Fintechs.fi

Fintech & Crypto News

ChatGPT And Claude Progressing In Real-World Tasks, Say Scientists

ChatGPT and Claude Progressing in Real-World Tasks, Say Scientists

The researchers created an ” AgentBench ” tool to evaluate LLM models as agents.

An approach for evaluating the skills of large language models (LLMs) as almost 

two dozen researchers developed actual agents from Tsinghua University, Ohio State University, and the University of California at Berkeley.

The technological industry has been captivated with LLMs like OpenAI’s ChatGPT and Anthropic’s Claude over the past year as cutting-edge “chatbots” have shown helpful in many activities, including coding, cryptocurrency trading, and text production.

These models are typically evaluated by their performance on plain-language assessments created for people or by how well they produce text that is considered humanlike. In contrast, the topic of LLM models as actors has received far less research.

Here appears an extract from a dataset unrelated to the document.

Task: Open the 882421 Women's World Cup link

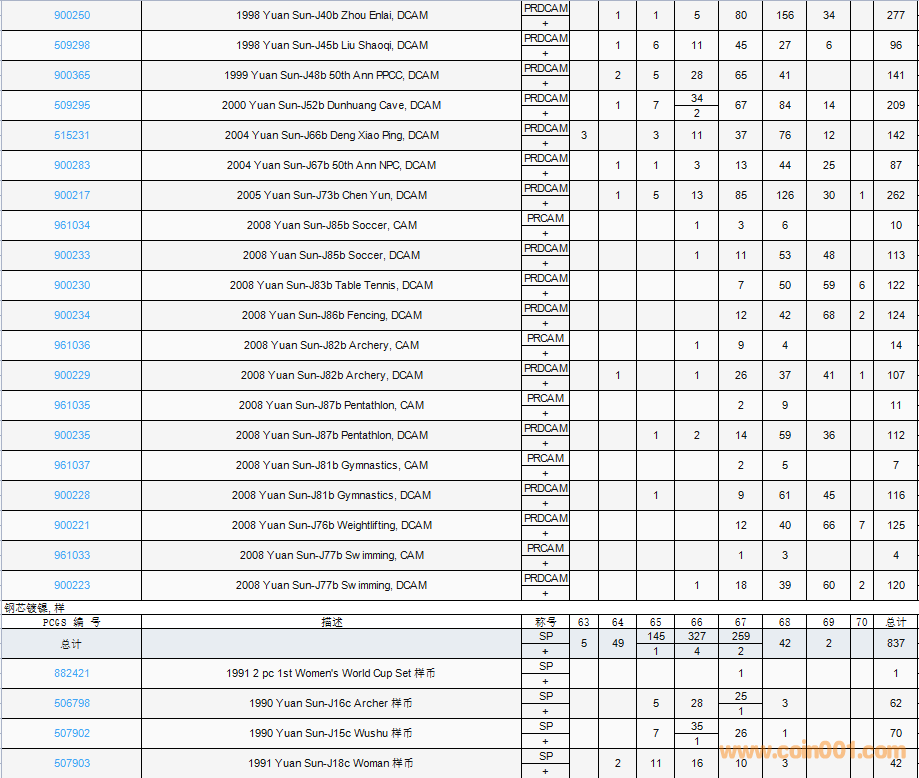Action: pyautogui.click(x=71, y=673)
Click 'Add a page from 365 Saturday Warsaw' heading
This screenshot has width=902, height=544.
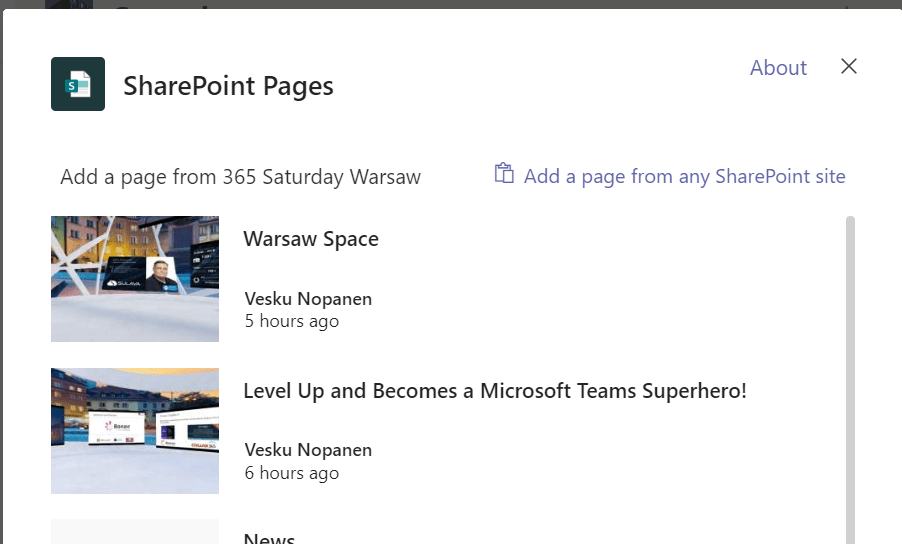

Agents with artificial intelligence (AI) carry out specified duties, such as sticking to guidelines while operating in a particular setting. 

To examine how machine learning might be used to produce safe autonomous robots, researchers, for instance, frequently train an AI agent to navigate a challenging digital environment.

Because training models like ChatGPT and Claude are so expensive, conventional machine learning agents like those in the video, as mentioned above, are only sometimes created as LLMs. The biggest LLMs, though, have demonstrated promise as agents.

The researchers from Tsinghua, Ohio State, and UC Berkeley created AgentBench, which they claim is the first tool of its type, to assess and gauge LLM models’ performance as actual agents.

The critical hurdle in developing AgentBench, according to the researchers’ preprint article, was moving beyond conventional AI learning environments, such as video games and physics simulators, and figuring out how to apply LLM capabilities to real-world issues so they could be successfully tested.

Flowchart of AgentBench’s evaluation process. Source: Liu et al

They developed a multifaceted battery of assessments that gauge a model’s capacity for challenging work in various settings.

These include planning and carrying out household cleaning chores, using an operating system, having models carry out SQL database functions, shopping online, and many other high-level tasks requiring detailed problem-solving.

According to the report, the biggest, priciest models performed noticeably better than open-source models:

“[W]e have conducted a comprehensive evaluation of 25 different LLMs using AgentBench, including both API-based and open-source models. Our results reveal that top-tier models like GPT-4 can handle a wide array of real-world tasks, indicating the potential for developing a potent, continuously learning agent.”

Even while they acknowledged that open-sourced rivals still have a “long way to go,” the researchers said that “top LLMs are becoming capable of tackling complex real-world missions.”